En pocos meses se cumplirá el
aniversario del golpe de Estado perpetrado por la oligarquía y el ejército
hondureños, en connivencia con los Estados Unidos, contra el régimen democrático
y constitucional de Manuel Zelaya. Las víctimas en este caso fueron más de las
350 del incendio en cuestión y nadie salió a pedir disculpas. Las
investigaciones “hasta las últimas consecuencias” siguen brillando por su
ausencia.
El señor presidente Lobo, que en
cadena de radio y televisión, con cara compungida y voz trémula, se dolió de lo
acontecido en la cárcel y dijo conmoverse del dolor de los familiares de las
víctimas, es resultado espurio de ese golpe de Estado que se ha llevado entre
las piernas la vida de dirigentes sindicales, campesinos, maestros y
periodistas.
¿Qué se puede decir ante esto?: es
una moral farisea; es el cinismo elevado a nivel de política de Estado.

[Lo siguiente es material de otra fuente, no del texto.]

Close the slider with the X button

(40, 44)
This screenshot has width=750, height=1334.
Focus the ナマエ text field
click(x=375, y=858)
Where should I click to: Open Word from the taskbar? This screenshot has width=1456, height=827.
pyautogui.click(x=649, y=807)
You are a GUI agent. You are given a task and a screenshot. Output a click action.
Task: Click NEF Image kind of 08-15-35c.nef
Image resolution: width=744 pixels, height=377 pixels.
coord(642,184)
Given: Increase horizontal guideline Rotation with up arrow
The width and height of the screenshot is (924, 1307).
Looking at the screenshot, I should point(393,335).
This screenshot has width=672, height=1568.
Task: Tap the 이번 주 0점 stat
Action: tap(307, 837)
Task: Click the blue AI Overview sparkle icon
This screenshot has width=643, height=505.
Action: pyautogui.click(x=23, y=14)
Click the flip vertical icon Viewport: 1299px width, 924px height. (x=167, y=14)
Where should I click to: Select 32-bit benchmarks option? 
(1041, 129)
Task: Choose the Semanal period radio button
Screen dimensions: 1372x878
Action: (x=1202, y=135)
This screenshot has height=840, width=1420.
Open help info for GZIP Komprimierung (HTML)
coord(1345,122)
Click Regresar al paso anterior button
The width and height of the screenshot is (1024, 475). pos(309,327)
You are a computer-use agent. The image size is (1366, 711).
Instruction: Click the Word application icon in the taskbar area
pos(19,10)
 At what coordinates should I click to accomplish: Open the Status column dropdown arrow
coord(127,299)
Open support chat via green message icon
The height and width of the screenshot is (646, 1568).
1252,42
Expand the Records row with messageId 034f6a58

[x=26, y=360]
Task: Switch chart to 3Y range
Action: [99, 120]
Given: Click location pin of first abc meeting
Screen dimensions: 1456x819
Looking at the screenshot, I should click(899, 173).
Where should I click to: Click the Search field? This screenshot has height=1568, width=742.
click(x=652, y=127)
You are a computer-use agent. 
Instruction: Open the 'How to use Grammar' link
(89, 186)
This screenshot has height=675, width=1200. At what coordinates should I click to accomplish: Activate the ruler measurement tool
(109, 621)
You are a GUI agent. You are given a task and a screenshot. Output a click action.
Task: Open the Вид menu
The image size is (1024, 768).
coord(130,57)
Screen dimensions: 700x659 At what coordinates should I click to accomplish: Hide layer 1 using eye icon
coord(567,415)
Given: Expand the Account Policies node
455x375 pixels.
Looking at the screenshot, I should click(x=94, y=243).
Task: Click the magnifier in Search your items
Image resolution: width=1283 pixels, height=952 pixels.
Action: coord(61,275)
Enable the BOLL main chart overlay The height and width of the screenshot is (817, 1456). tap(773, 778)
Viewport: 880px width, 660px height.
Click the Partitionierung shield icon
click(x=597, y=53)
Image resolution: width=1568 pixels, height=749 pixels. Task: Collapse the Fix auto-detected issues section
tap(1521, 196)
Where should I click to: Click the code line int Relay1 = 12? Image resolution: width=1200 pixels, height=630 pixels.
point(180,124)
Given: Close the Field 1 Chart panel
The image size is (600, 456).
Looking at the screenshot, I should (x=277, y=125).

Cualquiera que se dé una vuelta por los alrededores de Tegucigalpa verá los
miles de ranchos sin agua, luz, cloacas o desagües en las laderas de las
montañas circundantes. En algún momento de la próxima época de lluvias decenas o
cientos de ellos se deslizarán hacia abajo, soterrarán a sus habitantes y
nuevamente saldrá el señor presidente a dolerse ante sus conciudadanos, a
lloriquear ante las cámaras y a prometer investigaciones exhaustivas. Tal vez se
encuentre nuevamente al pato de la fiesta y, nuevamente, aquí no ha pasado
nada.
No hay mucho que investigar, sin
embargo, para dilucidar quiénes son los culpables de tanto desastre. Ellos están
a salvo de estos peligros y no serán señalados nunca. Engordan sus cuentas
bancarias precisamente a raíz de la situación que posibilita que estas cosas
sucedan. Impunemente se solazan en sus casas con piscina, jacuzzi, agua
caliente, bar, cuatro o cinco habitaciones, dos o tres salas y garaje para
cuatro o cinco carros. Cada cinco años designan a uno de ellos para que dé los
mensajes de condolencia a la nación cuando sucedan desgracias como esta.